Records excerpted from a collection:
━━━
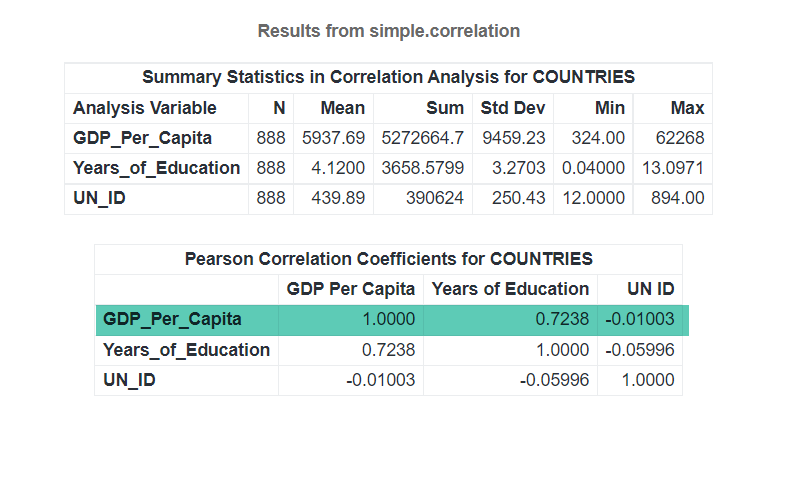Screen dimensions: 786x490
Task: Select the max value 62268
Action: click(680, 138)
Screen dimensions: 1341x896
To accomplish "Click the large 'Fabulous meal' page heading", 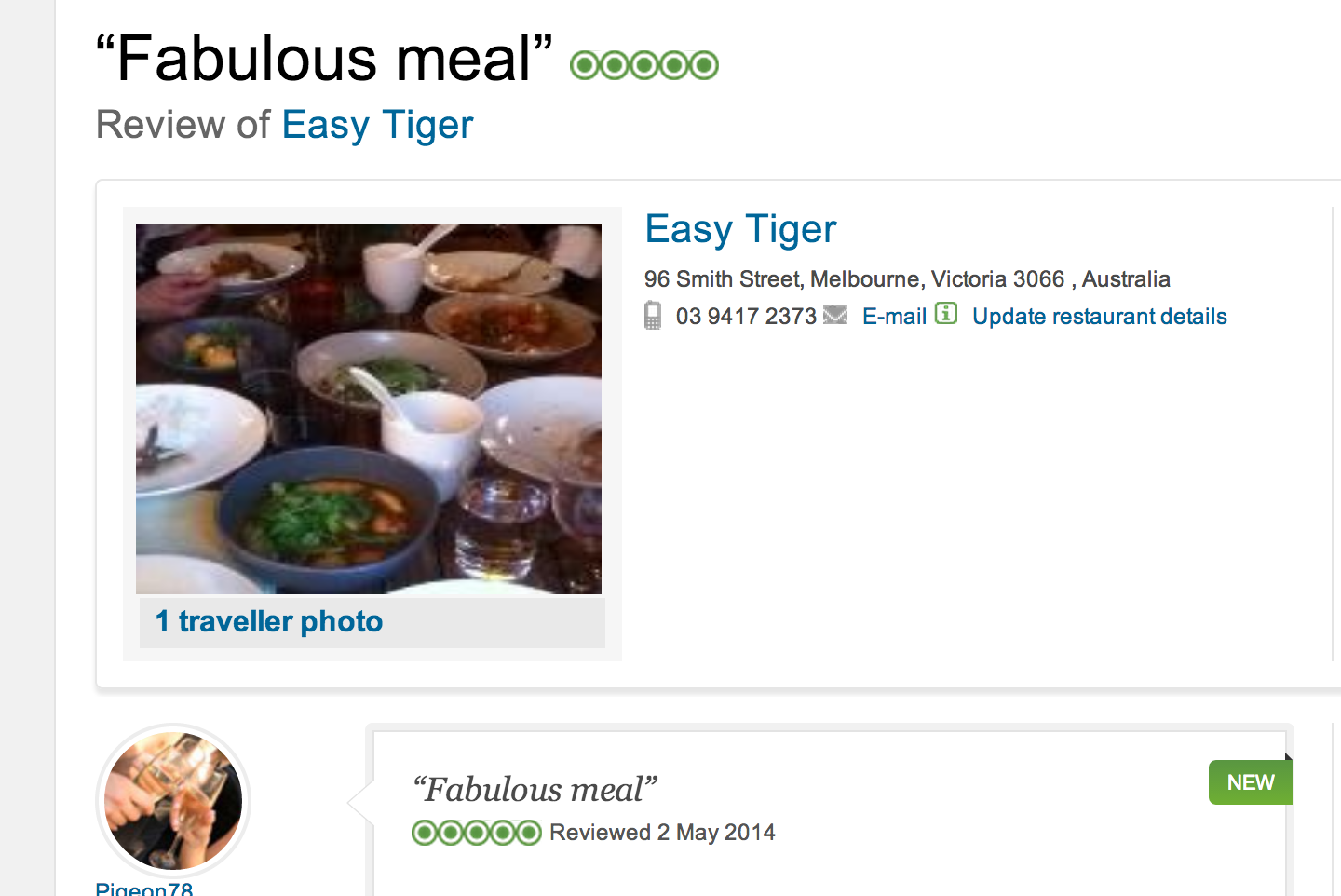I will point(326,60).
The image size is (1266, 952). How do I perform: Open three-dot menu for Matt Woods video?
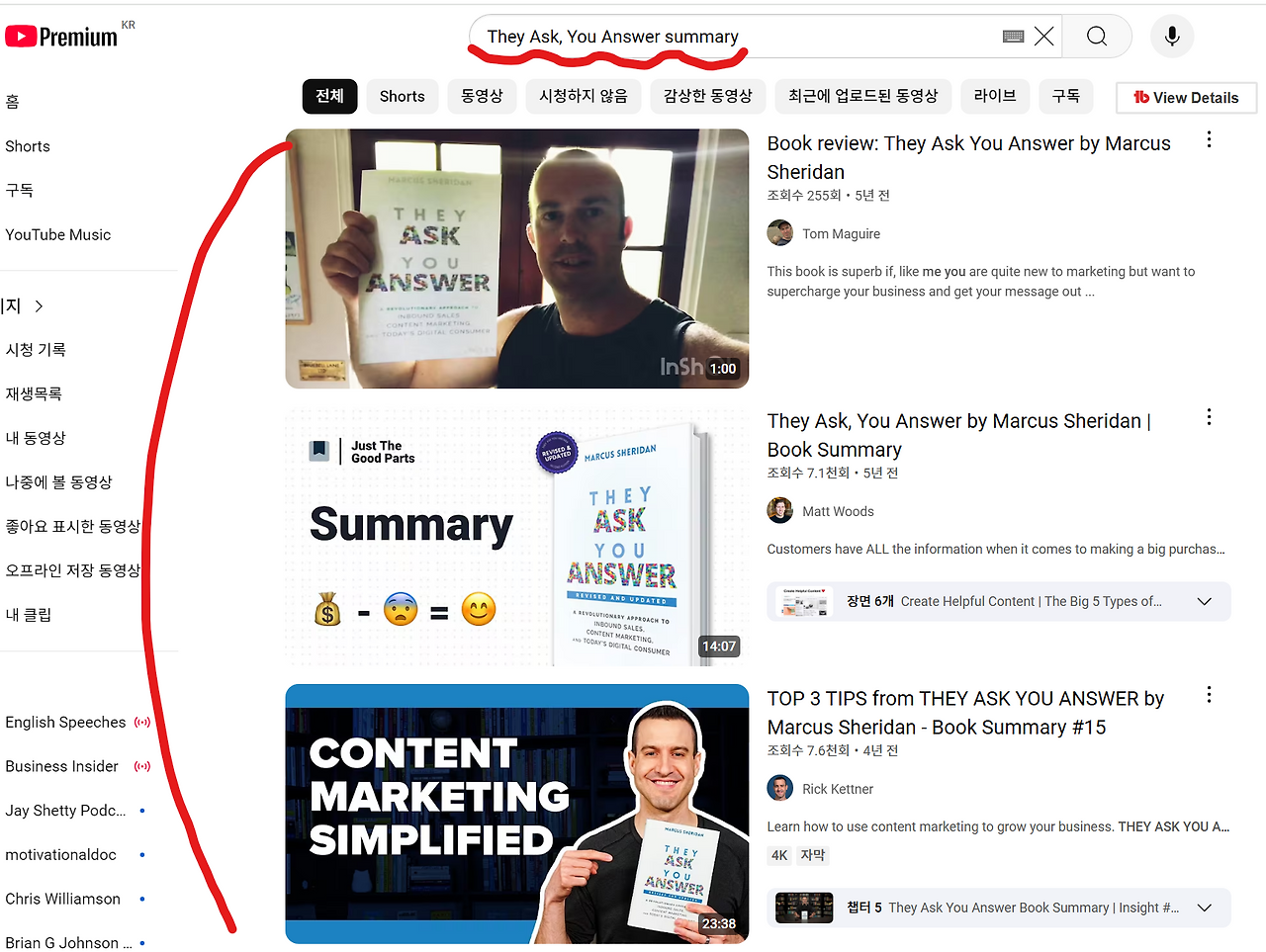coord(1209,417)
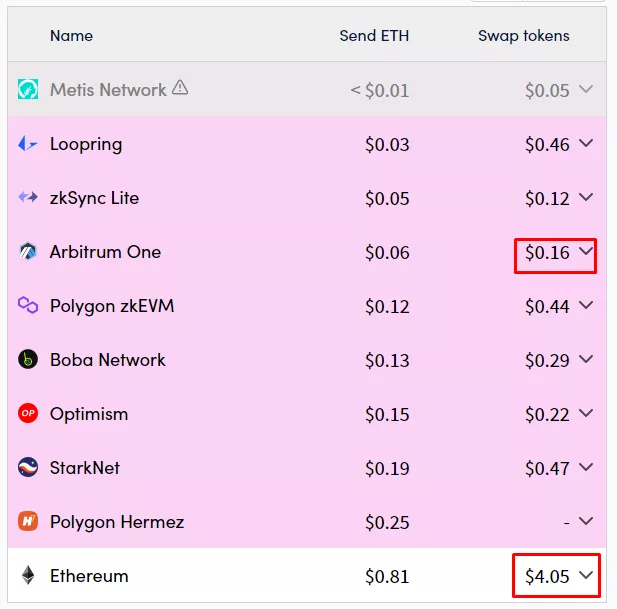
Task: Sort by the Name column header
Action: tap(71, 36)
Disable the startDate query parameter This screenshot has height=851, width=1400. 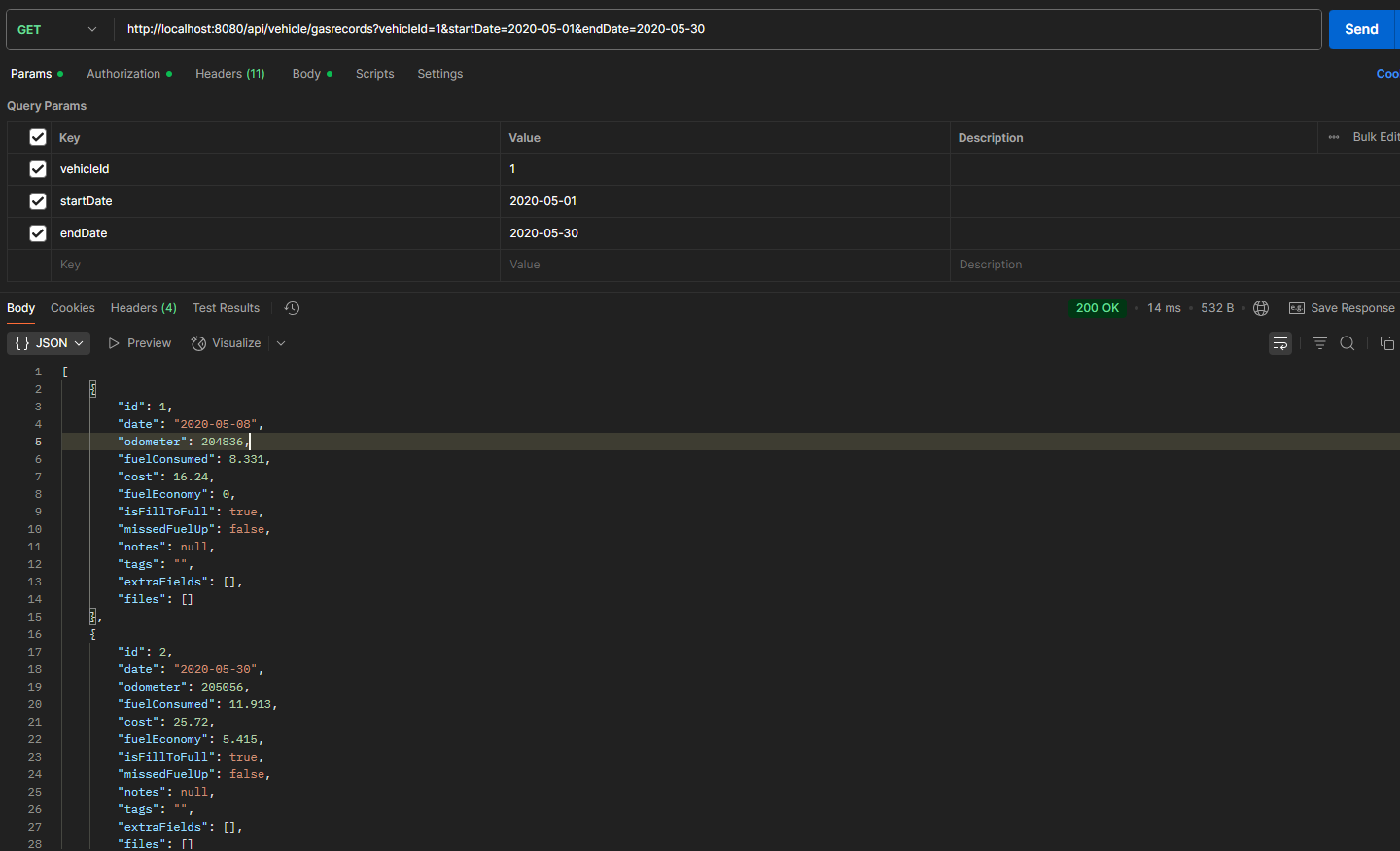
━━━
> About this task:
Each line from the one containing "The image size" through the end of the records above is to be retyped exactly, with the pictures omitted and nothing added.

> Result of the task:
The image size is (1266, 952). How do I perform: Open three-dot menu for Matt Woods video?
coord(1209,417)
Task: Sort by the Name column header
Action: tap(71, 36)
Disable the startDate query parameter This screenshot has height=851, width=1400. 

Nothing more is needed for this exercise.